レース後の表彰式でも、ステージにその男が現れると、揺れるような歓声が沸き起こった。「おめでとう!」「やったー!」。約3年7か月ぶりのSG制覇。待ちに待った瞬間、松井繁の多くのファンは喜びを爆発させていた。
本場、全国各地、さまざまな場所で松井の優勝を共に喜んだ人は多いのだろう。
「涙が出そうだった……。松井さんが優勝できて本当よかった」。以前からずっと松井を応援している若松場内スタッフのリーダー格の女性も、そう話してくれた。溢れる感動は隠しきれない、そんな様子だった。
松井は言う。「こんな僕でも、応援してくれる人がたくさんいる。苦しい時、心がめげそうなとき、温かい声援で頑張ることができた」。優勝戦を終えて、各メディアから多くのインタビューを受けていたが、何度も“ファン”という言葉が口から出てきた。自分を支持してくれる人、応援してくれる人達のことを絶対に忘れず、松井はここまできたのである。

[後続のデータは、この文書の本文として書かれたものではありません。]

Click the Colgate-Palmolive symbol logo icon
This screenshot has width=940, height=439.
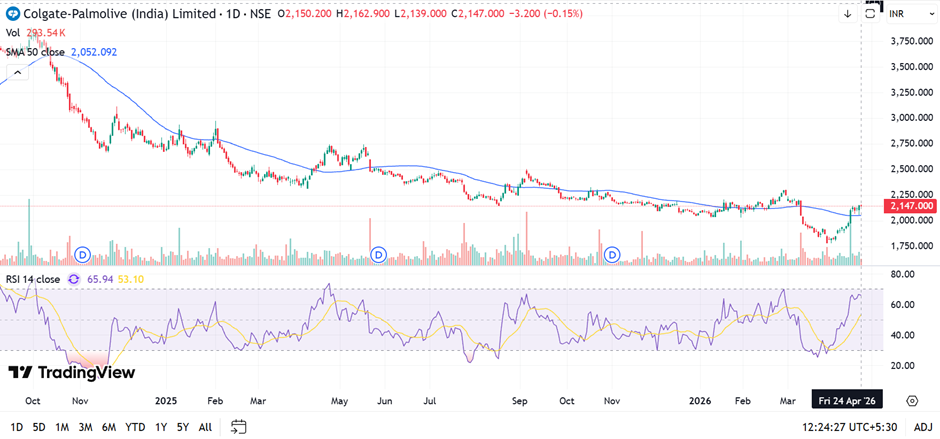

ただ、だからこそ、そういう人を喜ばすために負けられないというプレッシャーが大きいのも確かだ。優勝戦1周1マークはハンドル操作ミスをした。イン先マイしたが懐を空けすぎて、他艇に並ばれた。「負けれない気持ちで緊張していた。1マークは素人のようなターンだった」。松井は自虐的に言った。歴戦の猛者の彼でも、重圧をはねのけるのは決して簡単なものではなかったのである。「でもそれでも、やるしかない。逃げられない(立場に)自分がいるんです」。2マークではしっかり冷静さを取り戻して、渾身の差しハンドルで他艇をさばいてトップを掴んだ。魂の走りを見せた。「1マークは反省点だったけど、2マークは良かった点だと思う。結果が出て本当良かった」。最後はさわやかな笑みと安堵の表情を浮かべて、男前がますます男前になっていた。
SGオーシャンカップ優勝・松井繁。SGがほんとによく似合う、夏のオーシャンもよく似合う、そう思わされた6日間だった。
今回の優勝で賞金ランキングは4位へランクアップ。12月賞金王決定戦出場へ視界良好となった。賞金王の舞台にこの男はやはり欠かせない。
「次のMB記念はもちろん、これからも全力で頑張ります!」。表彰式の締めくくりにそう高らかに宣言すると、ファンの盛り上がりは最高潮に到達した。
久々にSG美酒を味わい、完全に勢いを取り戻した松井。今後もファンの声援を力にしながら、暮れの住之江へと突き進んでいく。